Hanggliding has developed into a practical and relatively safe sport, using simple yet sophisticated aircraft built of aluminium, carbon-fibre and high-tech sail fabrics.

The pilots, suspended by a special harness, launch the glider by running to accelerate it to flying speed and control the glider by weight shifting in relation to the A frame.

Flying a hangglider is a little more demanding than flying a paraglider and not quite as easy to learn, however a hangglider is capable of flying at higher speeds, has a higher gliding performance and can be flown in stronger winds.

The aim of gliding is to stay airborne in lifting currents of air, ridge soaring or thermaling and for many pilots this includes cross country(XC) flights.

The Irish hanggliding record for distance is currently held by Geoff McMahon and stands at 130km. Geoffs flight was achieved using only the natural power of the atmosphere and his intimate knowledge of both his glider and how localised effects affect flying conditions.

To read Geoffs account of his flight click here

Licensing Requirements

Hanggliders are exempt from any pilot licensing requirements when operated internally in Ireland, i.e. used for recreational pleasure flying and not used for hire or reward i.e. commercial tandem flight or commercial aerial photography. Read Our Sites page and contact the IPPHA Sites Officer for advice.

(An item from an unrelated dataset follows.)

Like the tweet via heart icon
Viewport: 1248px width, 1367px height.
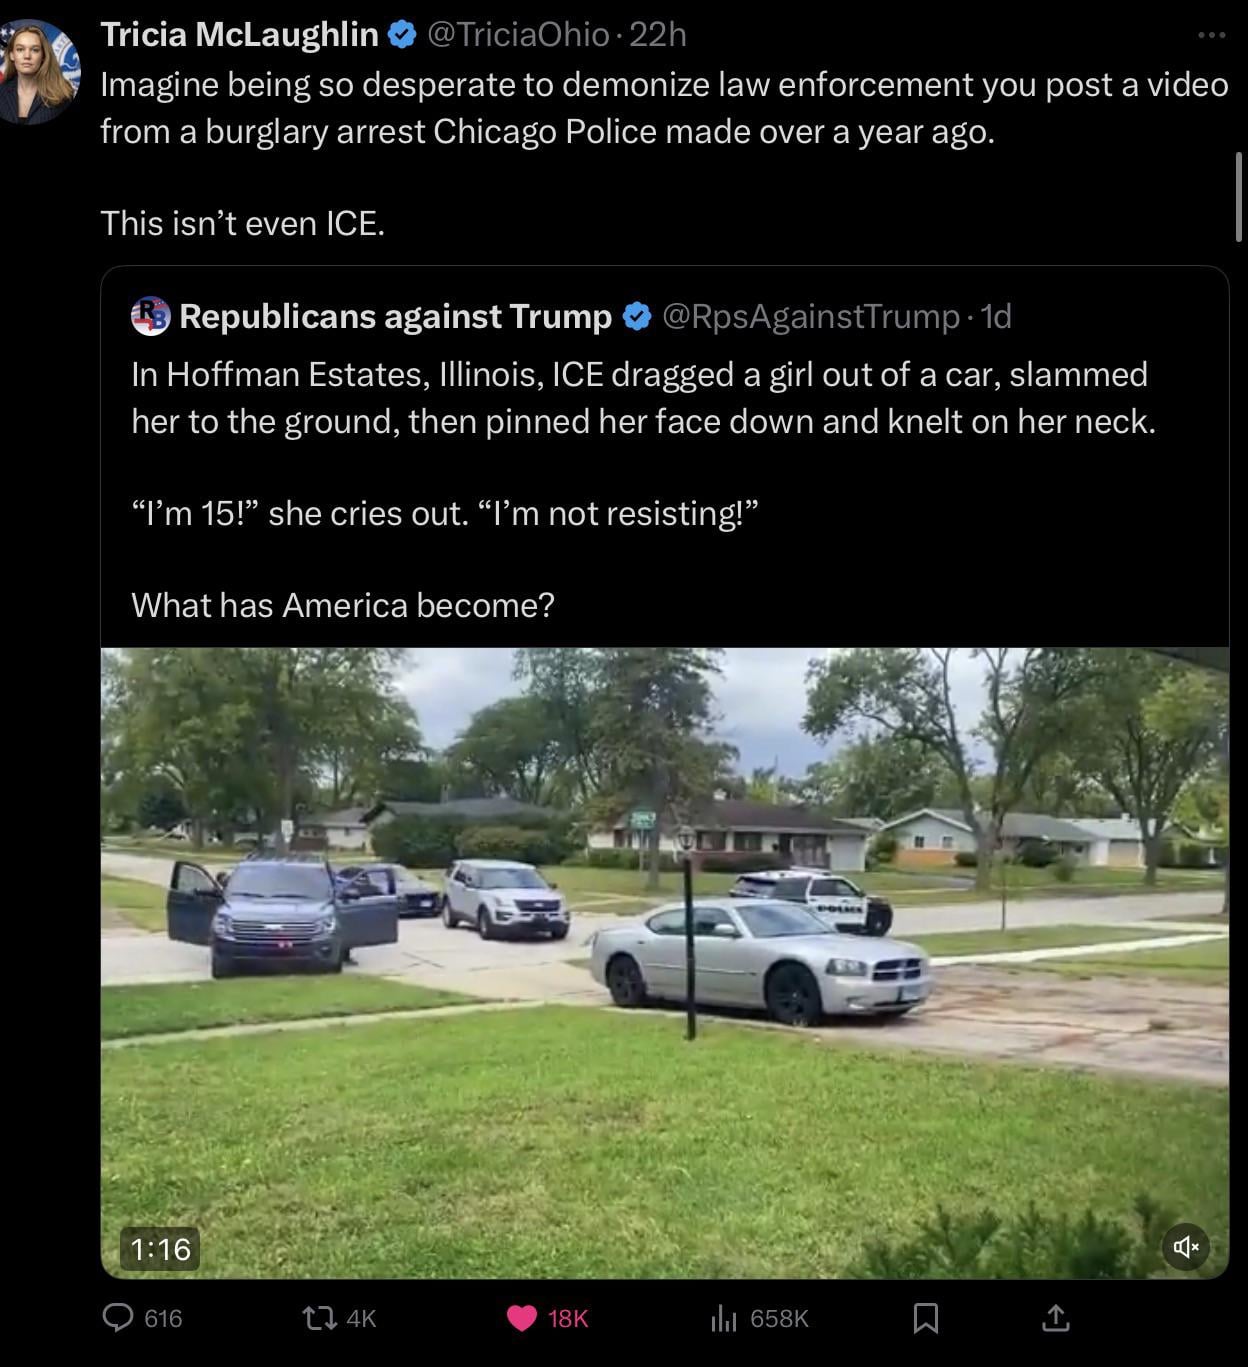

The fact that there is no licence requirements does not give us the freedom to do what we like. We are all bound by Irish Airlaw in just the same way road users are by the Road Traffic Act. We would emphasise that both the IPPHA and the Irish Aviation Authority strongly recommend that no one should fly or attempt to fly these aircraft without receiving a full course of approved training. Failure to receive such training may result in serious injury or loss of life, as well as damage to aircraft and property.